First Quarter Highlights: Ariad’s strong balance sheet is clearly a positive. For the three-month period that ended March 31, 2011, cash used in operations was $17.3 MM, compared to cash used in operations of $14.3 million for the corresponding period in 2010. In addition, cash flows for the first quarter of 2011 included $7.6 million in proceeds from the exercise of warrants and $4.4 million in proceeds resulting from an amendment to ARIAD’s term-loan agreement. The Company ended the first quarter of 2011 with cash and cash equivalents of $98.4 million, compared to $103.6 million at December 31, 2010. While the cash burn has slowed for ridaforolimus due to restructuring of the company’s agreement with Merck, this was offset by an increase in expenses related to development of ponatinib. The author does not believe the net-loss increase (to $37.9 MM) is cause for concern, given that this is a non-cash charge related to warrant liability (and Ariad’s higher common stock price during the quarter).
Per the previous guidance, Ariad plans to spend approximately $53-56 MM for all of 2011 and management anticipates cash of $59-62 MM at the end of the year (assuming $25 MM milestone payment for NDA filing by Merck and following modification of a term loan and warrant exercise earlier this year). Management believes this will be sufficient to last through 2012.

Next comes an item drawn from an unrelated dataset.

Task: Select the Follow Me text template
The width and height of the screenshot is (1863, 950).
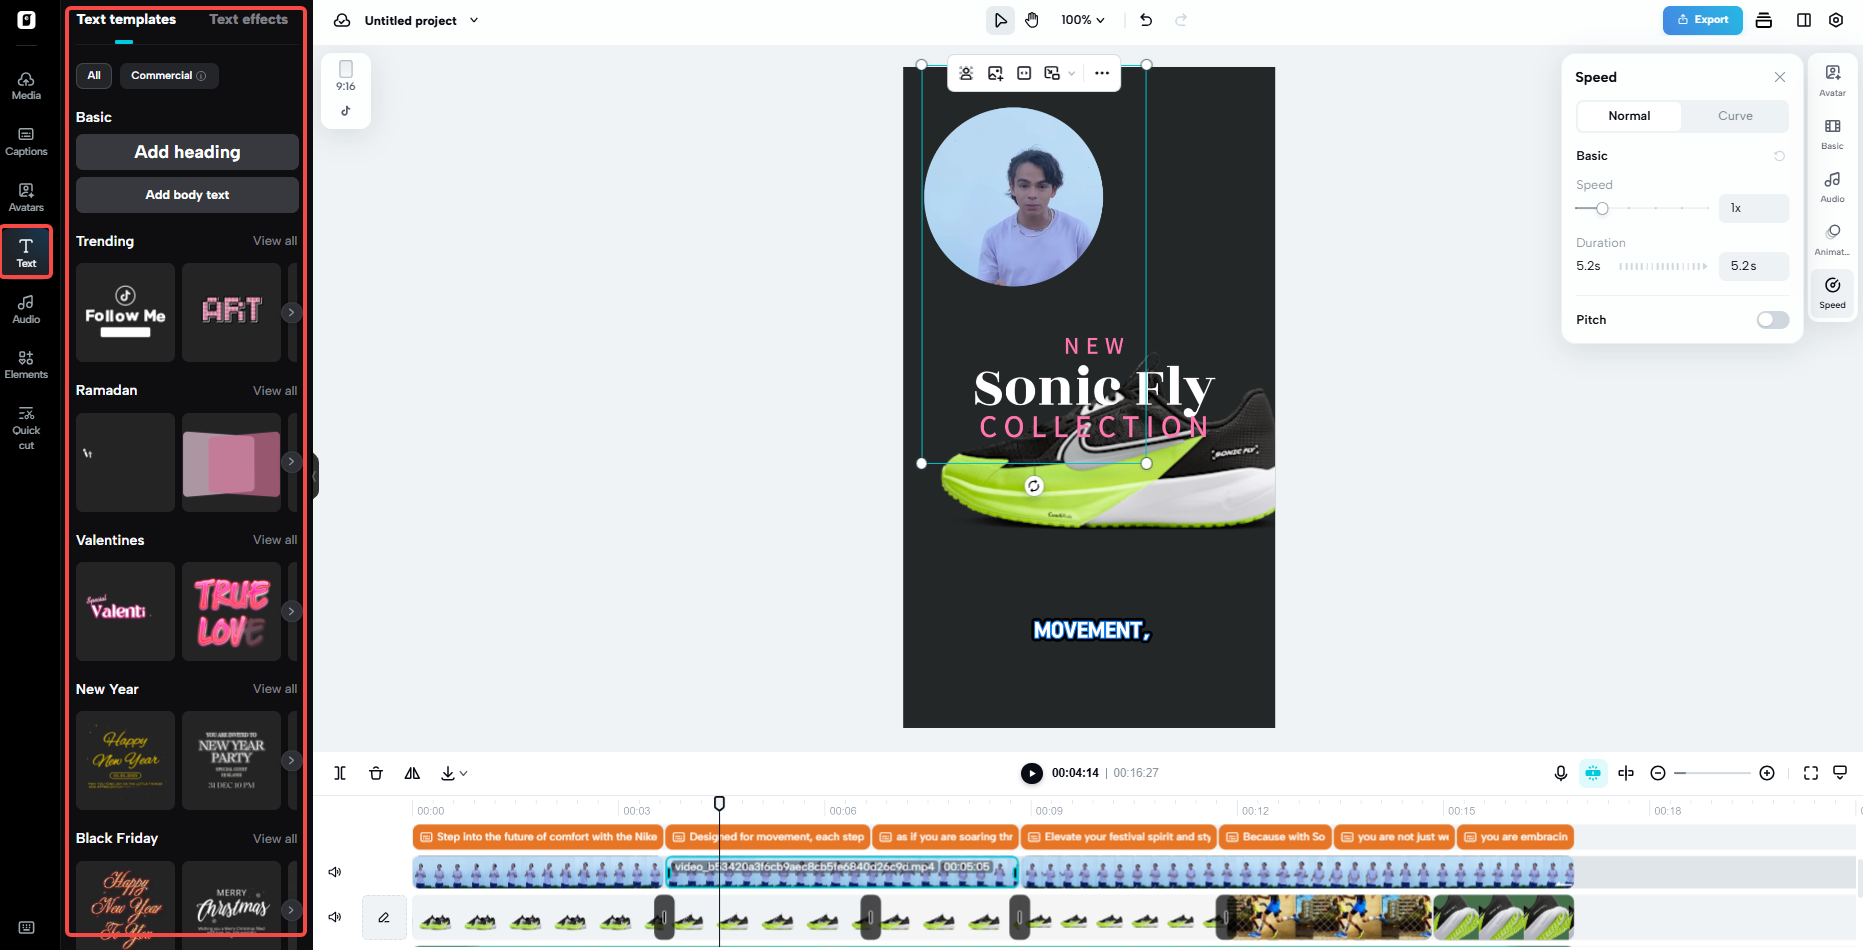Action: coord(124,312)
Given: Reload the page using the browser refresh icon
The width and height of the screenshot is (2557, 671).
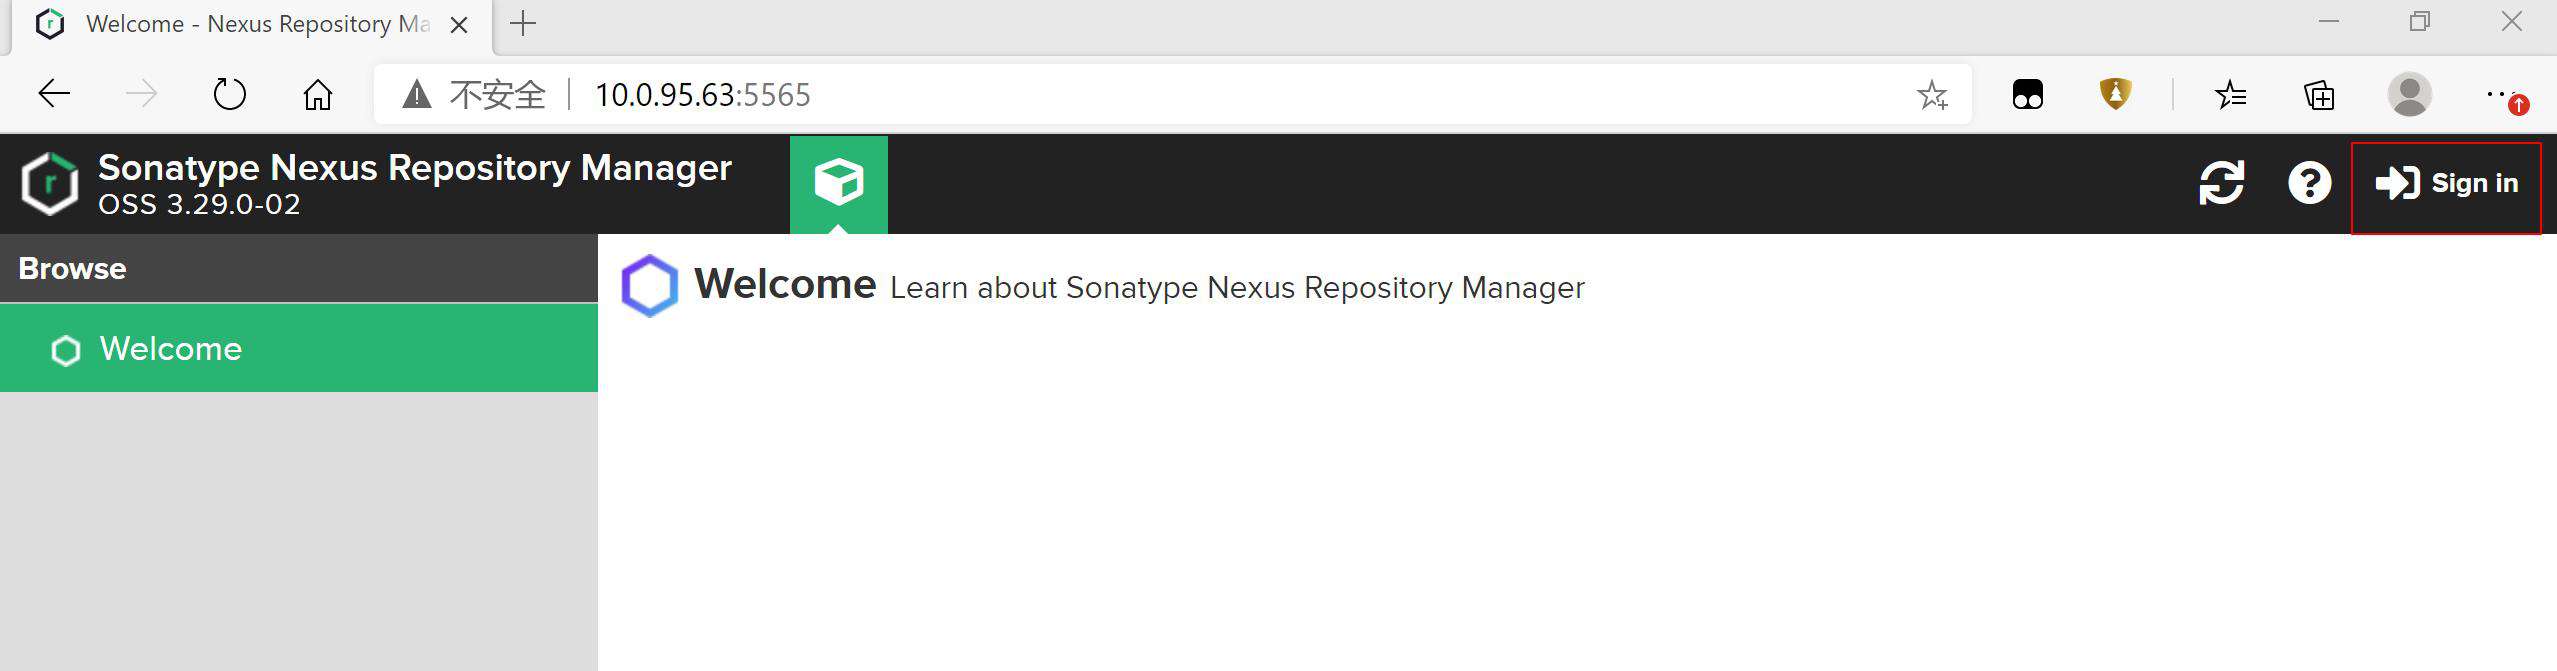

AP26113 is in preclinical trials with an expected IND filing in the middle of the year. According to Ariad, this compound has significantly higher potency than the investigative ALK inhibitor by Pfizer and inhibits mutated forms of ALK that have become resistant, something I view quite positively, and eerily similar to ponatinib. Ariad expects to file an IND to begin clinical trials this summer. Preclinical data will be presented in early July at a conference in Amsterdam.
Risk Factors: While clearly there is an unmet need for treatments for sarcomas, the broad applicability of ridaforolimus is not guaranteed. Furthermore, statements from the SUCCEED trial press release raise the issue of how much pricing power and applicability Merck/Ariad will have. In this age of rising health-care costs, convincing insurers and benefit providers that a statistically significant couple of weeks (almost 2 months) are worth a high price tag (~$50,000 per year) is not trivial.
Conclusions and Future Directions: Globally, with multiple candidates in various stages of clinical development, Ariad’s eggs are now in multiple baskets. With both ridaforolimus (on track for Merck to file an NDA later this year) and ponatinib possibly able to receive marketing approval in late 2012 (best case scenario), the company is nearing sustained profitability. In addition, we expect the company to further its preclinical pipeline this year and possibly expand current treatments for other oncology indications. The author also views favorably the licensing of non-core assets as providing future upside potential, as he believes the partners will utilize their expertise to create value for both parties and allow Ariad to focus on its oncology program. The author is looking forward to full data from the SUCCEED trial (ridaforolimus) and data from ponatinib in the coming months.